Le Christ a également correspondu pleinement à cette paternité de Dieu et à cet amour, alors que l'homme a rejeté cet amour en rompant la première Alliance et toutes celles que Dieu par la suite a souvent offertes aux hommes.

La Rédemption du monde - ce mystère redoutable de l'amour, dans lequel la création est renouvelée - est, dans ses racines les plus profondes, la plénitude de la justice dans un Cœur humain, dans le Cœur du Fils premier-né, afin qu'elle puisse devenir la justice des cœurs de beaucoup d'hommes, qui, dans ce Fils premier-né, ont été prédestinés de toute éternité à devenir fils de Dieu et appelés à la grâce, appelés à l'amour.

[La croix manifeste la proximité du Père, du Fils, de l'Esprit Saint]

La croix du Calvaire, sur laquelle Jésus-Christ - Homme, fils de la Vierge Marie, fils putatif de Joseph de Nazareth - «quitte» ce monde, est en même temps une manifestation nouvelle de la paternité éternelle de Dieu, lequel, dans le Christ, se fait de nouveau proche de l'humanité, de tout homme, en lui donnant «l'esprit de Vérité» trois fois saint.

Cette révélation du Père et cette effusion de l'Esprit Saint, qui marquent d'un sceau indélébile le mystère de la Rédemption, font comprendre le sens de la croix et de la mort du Christ.

[La Rédemption est amour divin, justice divine et miséricorde divine]

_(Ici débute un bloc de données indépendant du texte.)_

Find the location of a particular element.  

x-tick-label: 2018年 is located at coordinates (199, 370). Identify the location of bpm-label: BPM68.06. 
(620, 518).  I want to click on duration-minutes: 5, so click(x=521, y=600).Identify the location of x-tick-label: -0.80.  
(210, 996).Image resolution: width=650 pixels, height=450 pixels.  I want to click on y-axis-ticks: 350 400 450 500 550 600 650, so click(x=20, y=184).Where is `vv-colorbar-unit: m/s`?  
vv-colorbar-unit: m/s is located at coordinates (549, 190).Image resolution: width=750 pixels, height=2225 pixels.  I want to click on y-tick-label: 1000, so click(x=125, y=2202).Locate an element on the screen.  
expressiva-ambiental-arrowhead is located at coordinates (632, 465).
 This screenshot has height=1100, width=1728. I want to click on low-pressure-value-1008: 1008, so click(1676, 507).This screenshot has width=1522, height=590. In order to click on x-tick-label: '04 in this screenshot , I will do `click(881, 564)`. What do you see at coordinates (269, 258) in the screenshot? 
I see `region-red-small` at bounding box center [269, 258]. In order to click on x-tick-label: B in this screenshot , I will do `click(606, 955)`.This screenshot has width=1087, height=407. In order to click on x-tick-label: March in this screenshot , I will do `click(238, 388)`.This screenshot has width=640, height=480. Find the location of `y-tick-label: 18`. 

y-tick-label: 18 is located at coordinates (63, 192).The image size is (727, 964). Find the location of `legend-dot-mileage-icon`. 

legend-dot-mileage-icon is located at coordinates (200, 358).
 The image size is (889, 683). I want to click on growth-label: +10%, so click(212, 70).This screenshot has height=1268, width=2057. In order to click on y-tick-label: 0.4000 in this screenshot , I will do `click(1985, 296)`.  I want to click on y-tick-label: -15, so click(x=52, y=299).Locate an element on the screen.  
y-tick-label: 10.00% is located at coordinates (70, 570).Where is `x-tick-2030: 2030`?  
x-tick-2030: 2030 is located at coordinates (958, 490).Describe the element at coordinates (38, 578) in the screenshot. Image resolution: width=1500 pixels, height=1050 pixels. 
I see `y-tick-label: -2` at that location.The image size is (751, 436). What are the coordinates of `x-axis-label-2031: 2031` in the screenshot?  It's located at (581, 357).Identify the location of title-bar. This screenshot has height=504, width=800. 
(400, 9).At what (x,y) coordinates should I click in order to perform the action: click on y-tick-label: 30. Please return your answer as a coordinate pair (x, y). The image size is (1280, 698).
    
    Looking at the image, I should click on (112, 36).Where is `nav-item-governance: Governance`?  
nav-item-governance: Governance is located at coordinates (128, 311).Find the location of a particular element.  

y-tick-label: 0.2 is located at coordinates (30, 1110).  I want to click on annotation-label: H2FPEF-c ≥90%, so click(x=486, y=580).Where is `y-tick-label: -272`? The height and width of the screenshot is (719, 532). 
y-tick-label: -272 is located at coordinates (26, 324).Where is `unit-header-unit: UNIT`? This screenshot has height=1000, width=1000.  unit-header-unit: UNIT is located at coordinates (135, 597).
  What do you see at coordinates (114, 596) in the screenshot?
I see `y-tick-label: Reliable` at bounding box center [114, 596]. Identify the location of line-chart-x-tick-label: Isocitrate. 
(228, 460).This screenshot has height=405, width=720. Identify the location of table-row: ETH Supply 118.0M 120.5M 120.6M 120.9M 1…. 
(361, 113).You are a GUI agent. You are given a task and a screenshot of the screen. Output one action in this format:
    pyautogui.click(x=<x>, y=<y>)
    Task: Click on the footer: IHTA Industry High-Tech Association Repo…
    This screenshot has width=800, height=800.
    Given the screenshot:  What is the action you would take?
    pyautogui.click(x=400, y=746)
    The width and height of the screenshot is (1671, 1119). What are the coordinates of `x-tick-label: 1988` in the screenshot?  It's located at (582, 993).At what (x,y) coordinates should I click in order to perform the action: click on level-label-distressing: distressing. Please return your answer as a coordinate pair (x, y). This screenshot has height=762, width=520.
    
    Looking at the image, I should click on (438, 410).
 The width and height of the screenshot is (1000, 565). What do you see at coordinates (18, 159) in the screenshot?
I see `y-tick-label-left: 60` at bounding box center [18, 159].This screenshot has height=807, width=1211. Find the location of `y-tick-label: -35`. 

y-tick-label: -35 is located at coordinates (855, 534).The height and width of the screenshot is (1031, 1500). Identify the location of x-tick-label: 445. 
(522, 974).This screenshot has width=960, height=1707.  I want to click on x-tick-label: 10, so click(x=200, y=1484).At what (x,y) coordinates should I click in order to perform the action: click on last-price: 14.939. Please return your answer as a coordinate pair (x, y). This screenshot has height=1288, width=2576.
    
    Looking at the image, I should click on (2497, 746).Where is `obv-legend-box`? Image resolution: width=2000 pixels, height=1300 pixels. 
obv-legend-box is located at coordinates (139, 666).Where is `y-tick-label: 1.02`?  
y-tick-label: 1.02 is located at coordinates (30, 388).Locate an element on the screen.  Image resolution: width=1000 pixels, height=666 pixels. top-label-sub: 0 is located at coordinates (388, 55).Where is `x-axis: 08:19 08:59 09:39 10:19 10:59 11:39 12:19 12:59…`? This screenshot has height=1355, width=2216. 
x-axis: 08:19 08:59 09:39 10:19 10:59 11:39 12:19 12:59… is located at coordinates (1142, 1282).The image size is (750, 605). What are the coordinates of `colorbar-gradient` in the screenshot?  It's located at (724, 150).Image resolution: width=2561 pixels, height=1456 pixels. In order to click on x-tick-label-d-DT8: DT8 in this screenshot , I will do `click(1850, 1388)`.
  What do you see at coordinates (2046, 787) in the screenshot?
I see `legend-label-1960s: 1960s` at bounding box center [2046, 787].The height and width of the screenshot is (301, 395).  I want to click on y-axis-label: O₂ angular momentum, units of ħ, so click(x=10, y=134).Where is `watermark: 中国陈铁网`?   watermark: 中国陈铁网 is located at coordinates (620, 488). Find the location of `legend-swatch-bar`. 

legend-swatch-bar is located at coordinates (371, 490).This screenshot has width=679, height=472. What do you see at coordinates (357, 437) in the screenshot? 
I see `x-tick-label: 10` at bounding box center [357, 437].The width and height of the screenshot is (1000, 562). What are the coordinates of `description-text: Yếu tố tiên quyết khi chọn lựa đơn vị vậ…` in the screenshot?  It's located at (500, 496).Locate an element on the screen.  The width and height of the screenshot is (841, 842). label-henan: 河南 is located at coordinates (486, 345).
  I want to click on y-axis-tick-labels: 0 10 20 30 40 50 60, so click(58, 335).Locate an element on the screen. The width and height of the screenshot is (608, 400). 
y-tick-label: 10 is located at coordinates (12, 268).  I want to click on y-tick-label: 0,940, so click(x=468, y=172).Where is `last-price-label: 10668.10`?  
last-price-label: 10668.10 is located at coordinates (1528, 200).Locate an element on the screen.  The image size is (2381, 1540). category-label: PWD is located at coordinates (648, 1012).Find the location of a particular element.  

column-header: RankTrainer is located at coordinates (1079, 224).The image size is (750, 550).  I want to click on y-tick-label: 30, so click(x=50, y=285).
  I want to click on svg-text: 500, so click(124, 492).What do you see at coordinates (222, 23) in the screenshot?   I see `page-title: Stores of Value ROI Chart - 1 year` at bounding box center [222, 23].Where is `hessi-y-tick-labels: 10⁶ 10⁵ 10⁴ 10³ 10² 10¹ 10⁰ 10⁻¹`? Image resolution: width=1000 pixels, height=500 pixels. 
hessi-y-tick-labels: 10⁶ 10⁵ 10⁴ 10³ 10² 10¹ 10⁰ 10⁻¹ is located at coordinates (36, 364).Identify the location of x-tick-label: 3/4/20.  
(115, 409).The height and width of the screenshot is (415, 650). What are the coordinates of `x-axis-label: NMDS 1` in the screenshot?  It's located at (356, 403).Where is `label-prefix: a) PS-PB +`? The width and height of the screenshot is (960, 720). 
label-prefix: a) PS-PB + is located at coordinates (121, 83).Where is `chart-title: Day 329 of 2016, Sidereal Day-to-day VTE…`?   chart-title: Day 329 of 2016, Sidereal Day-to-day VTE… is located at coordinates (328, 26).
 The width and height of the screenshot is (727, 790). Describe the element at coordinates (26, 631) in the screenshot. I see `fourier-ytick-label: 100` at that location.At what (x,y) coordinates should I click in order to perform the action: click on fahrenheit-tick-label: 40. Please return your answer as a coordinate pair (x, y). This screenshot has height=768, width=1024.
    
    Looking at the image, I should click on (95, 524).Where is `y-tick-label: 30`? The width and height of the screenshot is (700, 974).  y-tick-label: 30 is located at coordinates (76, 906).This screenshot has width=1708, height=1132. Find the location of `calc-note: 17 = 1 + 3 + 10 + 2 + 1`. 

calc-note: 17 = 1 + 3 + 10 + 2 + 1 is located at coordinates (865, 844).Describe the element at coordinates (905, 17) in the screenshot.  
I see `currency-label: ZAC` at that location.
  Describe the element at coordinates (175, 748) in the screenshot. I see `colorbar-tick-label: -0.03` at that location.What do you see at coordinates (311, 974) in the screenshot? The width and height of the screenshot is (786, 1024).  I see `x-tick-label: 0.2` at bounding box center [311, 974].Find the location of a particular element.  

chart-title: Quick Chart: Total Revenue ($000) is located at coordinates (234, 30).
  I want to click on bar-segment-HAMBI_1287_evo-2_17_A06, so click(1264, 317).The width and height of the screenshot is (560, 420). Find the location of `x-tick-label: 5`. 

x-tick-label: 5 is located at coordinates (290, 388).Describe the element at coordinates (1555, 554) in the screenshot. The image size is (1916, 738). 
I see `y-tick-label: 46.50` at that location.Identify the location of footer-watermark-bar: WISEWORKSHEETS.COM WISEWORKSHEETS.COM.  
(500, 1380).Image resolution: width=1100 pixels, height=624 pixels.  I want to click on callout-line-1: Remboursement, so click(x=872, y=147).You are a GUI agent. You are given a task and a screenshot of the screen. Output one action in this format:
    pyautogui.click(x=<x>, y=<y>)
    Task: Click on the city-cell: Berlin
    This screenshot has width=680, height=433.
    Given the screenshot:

Le Dieu de la création se révèle comme le Dieu de la Rédemption, Dieu «fidèle à lui-même», fidèle à son amour envers l'homme et envers le monde, tel qu'il s'est déjà révélé au jour de la création.

Et son amour est un amour qui ne recule devant rien de ce qu'exige sa justice. C'est pourquoi le Fils «qui n'avait pas connu le péché, Dieu l'a fait péché pour nous». S'il «a fait péché» celui qui était absolument sans péché, il l'a fait pour révéler l'amour qui est toujours plus grand que toutes les créatures, l'amour qu'il est Lui-même, «car Dieu est amour».

Et surtout, l'amour est plus grand que le péché, que la faiblesse, que la caducité de la créature, plus fort que la mort; c'est un amour toujours prêt à relever et à pardonner, toujours prêt à aller à la rencontre du fils prodigue, toujours à la recherche de «la révélation des fils de Dieu», qui sont appelés à la gloire.

Cette révélation de l'amour est aussi définie comme la miséricorde, et cette révélation de l'amour et de la miséricorde a dans l'histoire de l'homme un visage et un nom: elle s'appelle Jésus-Christ.